Booker ha giocato tre stagioni per il Bayern, è passato al Khimki e da allora è praticamente un giocatore di EuroLeague. Ha giocato al Fenerbahce e poi è tornato al Bayern. “Per giocare in EuroLeague serve soprattutto una mentalità forte. Credo che molti possano sopportarne la fisicità, ma ci vuole una forte tenuta mentale per resistere così a lungo all’estero. Soprattutto se sei americano. Sei lontano dalla famiglia, dagli amici, dalle persone con cui eri abituato a stare ogni giorno, devi lasciarle dietro di te. Quindi, ci vuole tanta solidità mentale. Ma io ho la mia famiglia: mia moglie e i miei figli sono qui con me. Penso che questo mi aiuti enormemente.”
Oltre alla mentalità, Booker ha anche sviluppato il suo gioco. Tutti conoscono la sua fisicità, ma con il tempo è diventato anche un tiratore, come ha dimostrato la scorsa stagione. “So cosa posso fare, e credo che tutto sia iniziato a Chalon quando ho iniziato a tirare un po’ di più da tre. A Monaco l’ho fatto più che altrove. Ma riconosco che lungo il percorso ho avuto allenatori che mi hanno dato la fiducia necessaria per tirare da tre. Quindi, direi che giocare con la squadra giusta, avere gli allenatori e i compagni giusti, mi ha aiutato a costruire la fiducia necessaria per lavorare davvero su questo aspetto. E oggi lo vedono tutti”. Nella scorsa stagione, ha convertito il 38.9% dei suoi tiri da tre, con quasi tre tentativi a partita, tanti per un centro.
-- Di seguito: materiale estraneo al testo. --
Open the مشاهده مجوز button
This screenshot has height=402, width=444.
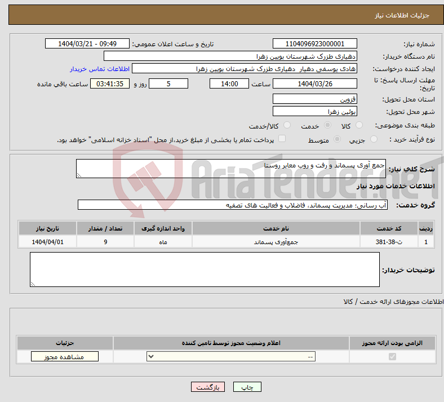[64, 357]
Ora è a Milano. “Sono venuto con la mente sgombra, sapendo che tutto è possibile. Certo, darò il massimo e farò quello che posso in campo per aiutare questa squadra, dandole tutto me stesso. Poi vedremo cosa succederà. Non mi piace avere aspettative su me stesso o sulla squadra, ma so cosa sono capace di fare e ho intenzione di farlo. La combinazione con Josh Nebo mi piace molto. Mi piace giocare con altri lunghi. Posso andare in campo e giocare libero. Occupare entrambi i ruoli, 4 e 5. È sempre intrigante avere un altro lungo di ruolo accanto. È un’opportunità che ho già avuto con Jan Vesely al Fenerbahce. È utile giocare con qualcuno che ha la mia stessa fisicità. Josh ce l’ha sicuramente; sarà interessante giocare con lui”.
E quando avranno bisogno di un consiglio, potranno sempre rivolgersi a Bryant Dunston. “È fantastico averlo in squadra. È una leggenda. Gioca da molto più tempo di me. Posso solo immaginare quanta saggezza abbia e quanto possa aiutare i giocatori più giovani, me compreso. Alla sua età, è ancora in grado di fare le stesse cose che faceva anni fa. È un modello da seguire.”